Earlier this month, the IOC set up a "Protection of the Female Category Working Group", including experts and representatives of international sports federations, to discuss the issue.

"What I would like for the IOC to do is to bring everyone together to try and find a consensus among all of us that we can all get behind and that we can implement," the IOC President told reporters in Tokyo on Saturday.

"And above anything and everything else, it's fair and protects the female category. So they met last week, and I'm looking forward to debriefing with them in the next few weeks."

The IOC's 2021 guidelines on Fairness, Inclusion and Non-Discrimination suggested that federations prioritised the inclusion of gender non-conforming athletes in the category of their choice, while making no presumptions of unfair advantage.

Despite this, several Olympic sports have over the last few years banned anyone who has gone through male puberty from competing in the female category at an elite level.

Boxing and athletics have this year introduced mandatory tests for athletes in the female class to detect the SRY gene, which is on the Y chromosome and triggers the development of male characteristics in mammals.

These moves are aimed at athletes with Differences of Sexual Development (DSD), who have been raised as female but sometimes carry some of the physical advantages of males.

Coventry, who said the working group had met for the first time last week, suggested there still might not be a one-size-fits-all solution to the issue.
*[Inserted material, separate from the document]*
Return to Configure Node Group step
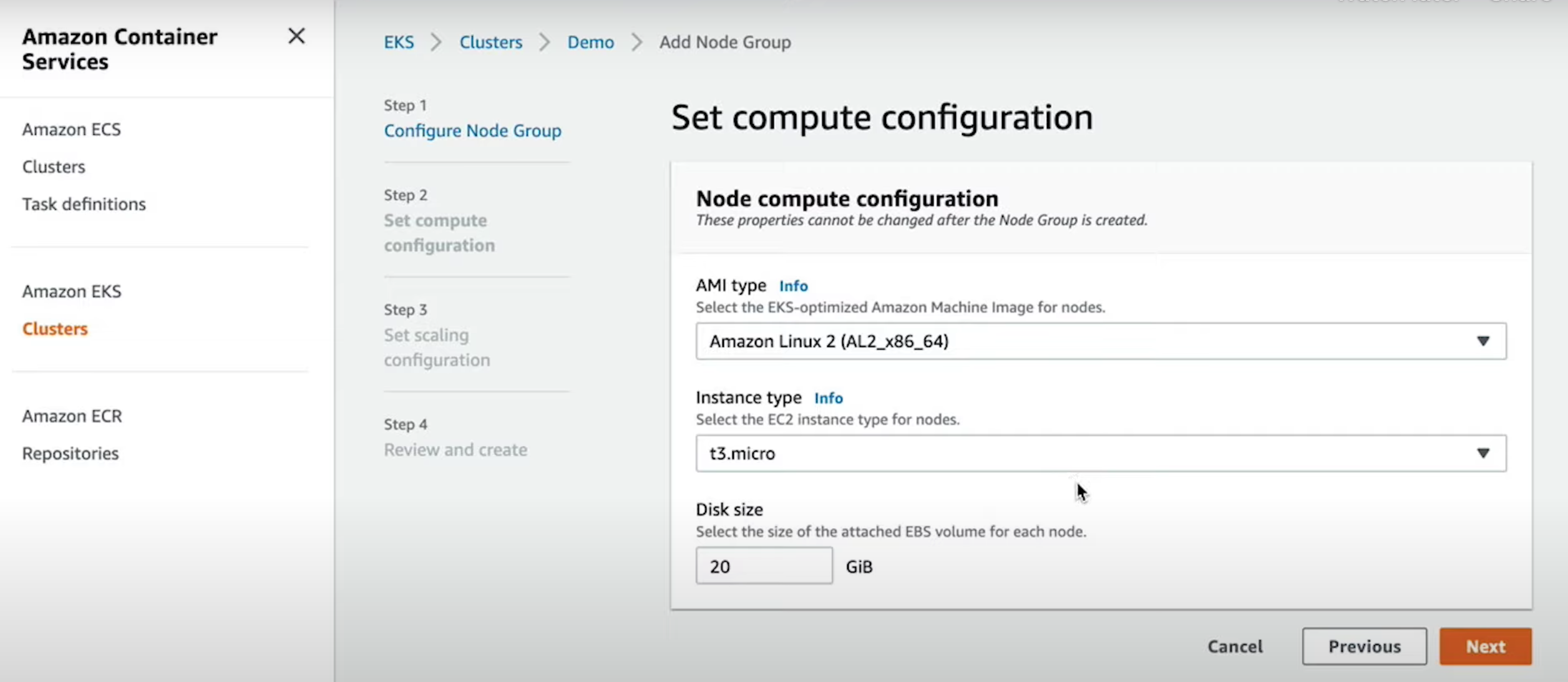The width and height of the screenshot is (1568, 682). 472,131
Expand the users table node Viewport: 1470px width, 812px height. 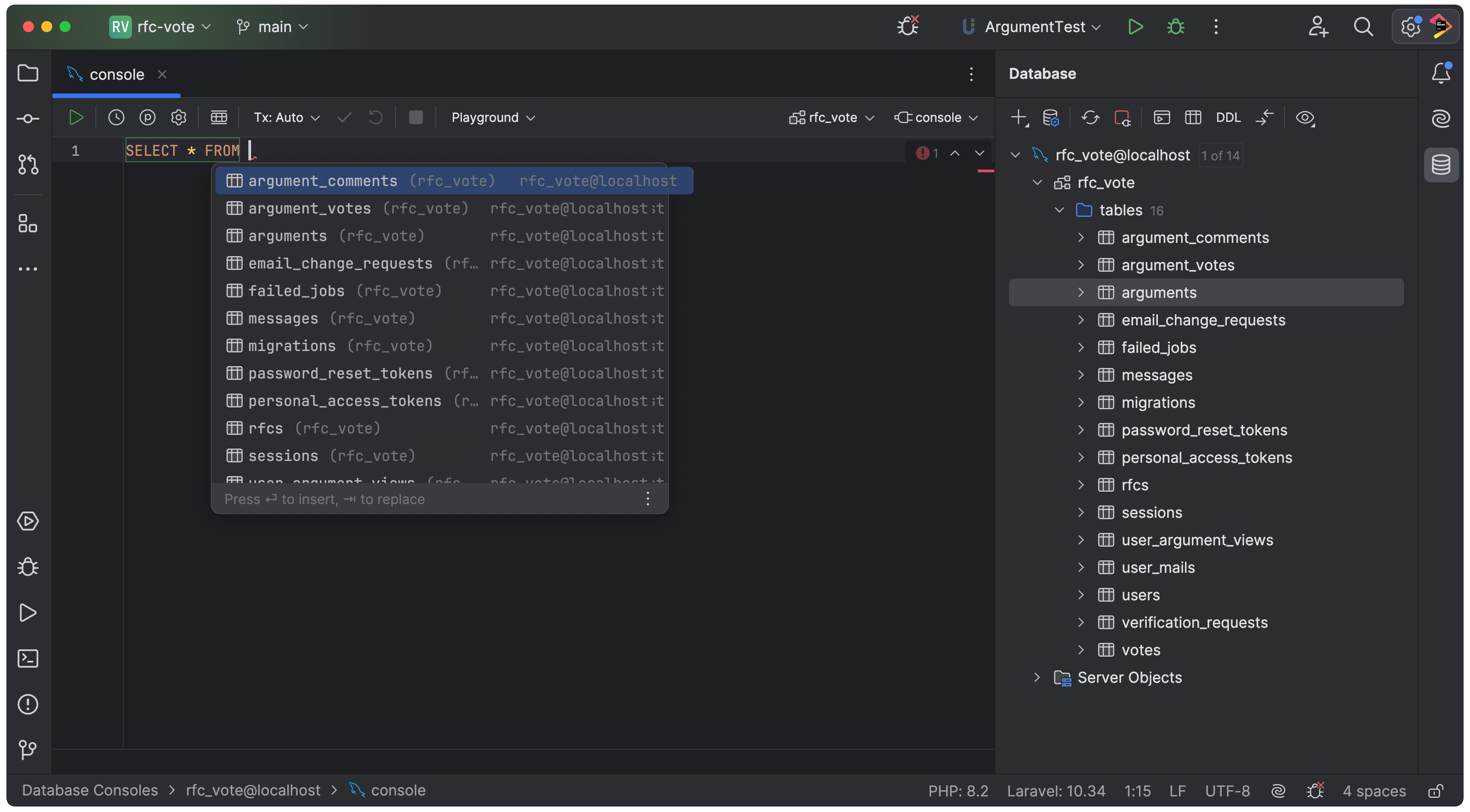click(1081, 595)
"The idea behind the working group is for us as the IOC to try and bring together the sporting world and to find some consensus in how we are going to protect the female category and what that means," she added.

"It's different for each sport because in some sports, like equestrian, men and women already compete against each other. So maybe it's not as big of a topic.

"But in a lot of the other sports, it's been a very big topic for a long time."